**Aim of the exercise:** For this exercise, transcribe all of the entries exactly.

Entries taken from a collection:
------------------------

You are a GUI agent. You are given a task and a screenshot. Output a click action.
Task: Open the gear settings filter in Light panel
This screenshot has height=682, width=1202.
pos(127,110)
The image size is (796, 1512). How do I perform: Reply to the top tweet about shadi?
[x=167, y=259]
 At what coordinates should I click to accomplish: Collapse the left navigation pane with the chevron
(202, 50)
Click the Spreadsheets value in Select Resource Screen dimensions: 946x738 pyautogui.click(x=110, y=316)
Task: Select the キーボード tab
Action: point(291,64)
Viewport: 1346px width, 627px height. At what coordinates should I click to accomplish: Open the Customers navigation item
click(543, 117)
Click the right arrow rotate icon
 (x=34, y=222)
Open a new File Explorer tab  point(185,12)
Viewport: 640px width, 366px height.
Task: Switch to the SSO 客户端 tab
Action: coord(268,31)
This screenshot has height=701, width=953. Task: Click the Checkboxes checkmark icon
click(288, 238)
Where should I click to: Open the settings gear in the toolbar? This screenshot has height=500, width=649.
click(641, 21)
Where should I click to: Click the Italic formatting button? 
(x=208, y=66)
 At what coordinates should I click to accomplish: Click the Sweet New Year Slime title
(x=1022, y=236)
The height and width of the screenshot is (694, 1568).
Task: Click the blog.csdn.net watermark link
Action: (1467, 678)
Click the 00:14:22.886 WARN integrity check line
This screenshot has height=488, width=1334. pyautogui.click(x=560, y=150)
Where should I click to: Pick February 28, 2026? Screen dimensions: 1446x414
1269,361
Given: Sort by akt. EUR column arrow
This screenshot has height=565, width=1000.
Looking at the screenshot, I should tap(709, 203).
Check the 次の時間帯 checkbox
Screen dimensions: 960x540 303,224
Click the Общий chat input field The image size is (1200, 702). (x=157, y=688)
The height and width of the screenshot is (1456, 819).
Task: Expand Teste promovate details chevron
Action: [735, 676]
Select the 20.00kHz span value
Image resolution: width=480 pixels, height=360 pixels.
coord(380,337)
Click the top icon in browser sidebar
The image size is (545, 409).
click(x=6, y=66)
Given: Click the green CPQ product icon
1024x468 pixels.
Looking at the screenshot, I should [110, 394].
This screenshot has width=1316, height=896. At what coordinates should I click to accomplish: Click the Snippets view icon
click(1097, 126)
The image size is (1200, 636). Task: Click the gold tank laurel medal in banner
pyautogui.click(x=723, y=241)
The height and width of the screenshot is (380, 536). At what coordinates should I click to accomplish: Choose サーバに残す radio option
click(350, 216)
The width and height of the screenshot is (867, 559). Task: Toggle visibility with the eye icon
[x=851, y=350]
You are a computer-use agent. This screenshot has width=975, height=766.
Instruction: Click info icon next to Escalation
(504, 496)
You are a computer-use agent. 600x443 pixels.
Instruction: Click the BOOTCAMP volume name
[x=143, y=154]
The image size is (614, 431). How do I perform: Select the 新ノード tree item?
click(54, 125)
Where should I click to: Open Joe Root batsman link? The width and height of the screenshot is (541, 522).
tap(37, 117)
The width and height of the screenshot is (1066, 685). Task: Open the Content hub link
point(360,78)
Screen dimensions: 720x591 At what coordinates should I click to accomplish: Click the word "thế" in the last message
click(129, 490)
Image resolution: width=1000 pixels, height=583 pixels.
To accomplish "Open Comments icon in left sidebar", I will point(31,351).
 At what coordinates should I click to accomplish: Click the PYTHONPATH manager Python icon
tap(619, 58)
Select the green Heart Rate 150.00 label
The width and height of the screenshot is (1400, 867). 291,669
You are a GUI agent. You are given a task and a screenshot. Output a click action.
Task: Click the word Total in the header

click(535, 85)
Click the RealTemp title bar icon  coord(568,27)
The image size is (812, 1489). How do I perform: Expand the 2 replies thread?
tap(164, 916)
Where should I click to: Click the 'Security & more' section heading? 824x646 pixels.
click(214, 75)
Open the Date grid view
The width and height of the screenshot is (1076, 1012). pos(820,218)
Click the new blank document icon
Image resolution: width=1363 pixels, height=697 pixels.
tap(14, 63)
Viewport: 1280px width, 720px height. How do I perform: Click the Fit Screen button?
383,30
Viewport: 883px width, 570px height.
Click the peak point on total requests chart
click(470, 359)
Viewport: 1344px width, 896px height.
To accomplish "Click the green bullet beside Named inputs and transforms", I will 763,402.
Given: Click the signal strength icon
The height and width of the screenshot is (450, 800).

------------------------

**Solution for this exercise:**
You are a GUI agent. You are given a task and a screenshot. Output a click action.
Task: Open the gear settings filter in Light panel
This screenshot has height=682, width=1202.
pos(127,110)
The image size is (796, 1512). How do I perform: Reply to the top tweet about shadi?
[x=167, y=259]
 At what coordinates should I click to accomplish: Collapse the left navigation pane with the chevron
(202, 50)
Click the Spreadsheets value in Select Resource Screen dimensions: 946x738 pyautogui.click(x=110, y=316)
Task: Select the キーボード tab
Action: point(291,64)
Viewport: 1346px width, 627px height. At what coordinates should I click to accomplish: Open the Customers navigation item
click(543, 117)
Click the right arrow rotate icon
 (x=34, y=222)
Open a new File Explorer tab  point(185,12)
Viewport: 640px width, 366px height.
Task: Switch to the SSO 客户端 tab
Action: coord(268,31)
This screenshot has height=701, width=953. Task: Click the Checkboxes checkmark icon
click(288, 238)
Where should I click to: Open the settings gear in the toolbar? This screenshot has height=500, width=649.
click(641, 21)
Where should I click to: Click the Italic formatting button? 
(x=208, y=66)
 At what coordinates should I click to accomplish: Click the Sweet New Year Slime title
(x=1022, y=236)
The height and width of the screenshot is (694, 1568).
Task: Click the blog.csdn.net watermark link
Action: (1467, 678)
Click the 00:14:22.886 WARN integrity check line
This screenshot has height=488, width=1334. pyautogui.click(x=560, y=150)
Where should I click to: Pick February 28, 2026? Screen dimensions: 1446x414
1269,361
Given: Sort by akt. EUR column arrow
This screenshot has height=565, width=1000.
Looking at the screenshot, I should tap(709, 203).
Check the 次の時間帯 checkbox
Screen dimensions: 960x540 303,224
Click the Общий chat input field The image size is (1200, 702). (x=157, y=688)
The height and width of the screenshot is (1456, 819).
Task: Expand Teste promovate details chevron
Action: [735, 676]
Select the 20.00kHz span value
Image resolution: width=480 pixels, height=360 pixels.
coord(380,337)
Click the top icon in browser sidebar
The image size is (545, 409).
click(x=6, y=66)
Given: Click the green CPQ product icon
1024x468 pixels.
Looking at the screenshot, I should [110, 394].
This screenshot has width=1316, height=896. At what coordinates should I click to accomplish: Click the Snippets view icon
click(1097, 126)
The image size is (1200, 636). Task: Click the gold tank laurel medal in banner
pyautogui.click(x=723, y=241)
The height and width of the screenshot is (380, 536). At what coordinates should I click to accomplish: Choose サーバに残す radio option
click(350, 216)
The width and height of the screenshot is (867, 559). Task: Toggle visibility with the eye icon
[x=851, y=350]
You are a computer-use agent. This screenshot has width=975, height=766.
Instruction: Click info icon next to Escalation
(504, 496)
You are a computer-use agent. 600x443 pixels.
Instruction: Click the BOOTCAMP volume name
[x=143, y=154]
The image size is (614, 431). How do I perform: Select the 新ノード tree item?
click(54, 125)
Where should I click to: Open Joe Root batsman link? The width and height of the screenshot is (541, 522).
tap(37, 117)
The width and height of the screenshot is (1066, 685). Task: Open the Content hub link
point(360,78)
Screen dimensions: 720x591 At what coordinates should I click to accomplish: Click the word "thế" in the last message
click(129, 490)
Image resolution: width=1000 pixels, height=583 pixels.
To accomplish "Open Comments icon in left sidebar", I will point(31,351).
 At what coordinates should I click to accomplish: Click the PYTHONPATH manager Python icon
tap(619, 58)
Select the green Heart Rate 150.00 label
The width and height of the screenshot is (1400, 867). 291,669
You are a GUI agent. You are given a task and a screenshot. Output a click action.
Task: Click the word Total in the header

click(535, 85)
Click the RealTemp title bar icon  coord(568,27)
The image size is (812, 1489). How do I perform: Expand the 2 replies thread?
tap(164, 916)
Where should I click to: Click the 'Security & more' section heading? 824x646 pixels.
click(214, 75)
Open the Date grid view
The width and height of the screenshot is (1076, 1012). pos(820,218)
Click the new blank document icon
Image resolution: width=1363 pixels, height=697 pixels.
tap(14, 63)
Viewport: 1280px width, 720px height. How do I perform: Click the Fit Screen button?
383,30
Viewport: 883px width, 570px height.
Click the peak point on total requests chart
click(470, 359)
Viewport: 1344px width, 896px height.
To accomplish "Click the green bullet beside Named inputs and transforms", I will 763,402.
Given: Click the signal strength icon
The height and width of the screenshot is (450, 800).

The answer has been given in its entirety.